Context: Hypophosphatasia (HPP) is a rare metabolic disorder caused by deficiency of alkaline phosphatase (ALP) enzyme activity, leading to defective mineralization, due to pathogenic variants of the ALPL gene, encoding the tissue non-specific alkaline phosphatase (TNSALP) enzyme. Inheritance can be autosomal recessive or autosomal dominant. An abnormal ALPL genetic test enables accurate diagnosis, avoiding the administration of contraindicated antiresorptive drugs that, in HPP patients, substantially increase the risk of atypical femur fractures (AFFs) and worsen fracture healing process that is usually already compromised in these patients. Objective: Performing ALPL genetic testing to identify rare variants in suspected adult HPP patients. Comparing frequencies of ALPL common variants in individuals with biochemical and/or clinical signs suggestive of adult HPP and non-HPP controls, and among different clinical subgroups of patients with a clinical suspicion of adult HPP. Design: Patients with suspected adult HPP were retrospectively selected for the genetic testing of the ALPL gene.
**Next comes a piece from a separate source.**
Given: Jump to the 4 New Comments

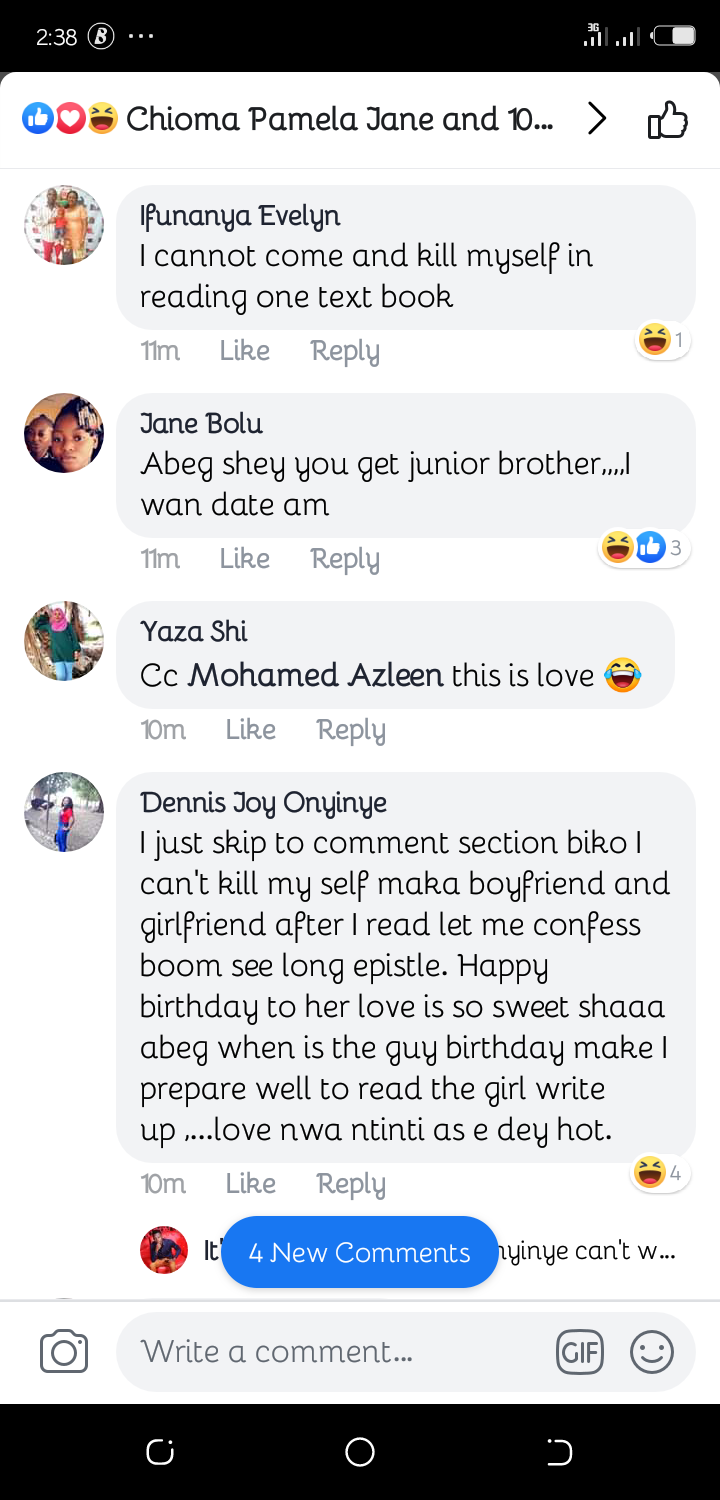Looking at the screenshot, I should tap(360, 1252).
Setting: Patients included were from three main European Bone Units (Florence, Naples and Geneva). Patients: 106 patients with biochemical and/or clinical signs suggestive of a mild form of HPP. Results and conclusions: Genetic testing led to the identification of a heterozygote rare variant in 2.8% of cases, who were initially referred as suspected osteoporosis. The analysis of frequencies of ALPL common variants showed a high prevalence (30.8%) of homozygosity in subjects who developed an AFF, in association with normal serum total ALP activity, suggesting this as a possible genetic marker of risk for these fractures.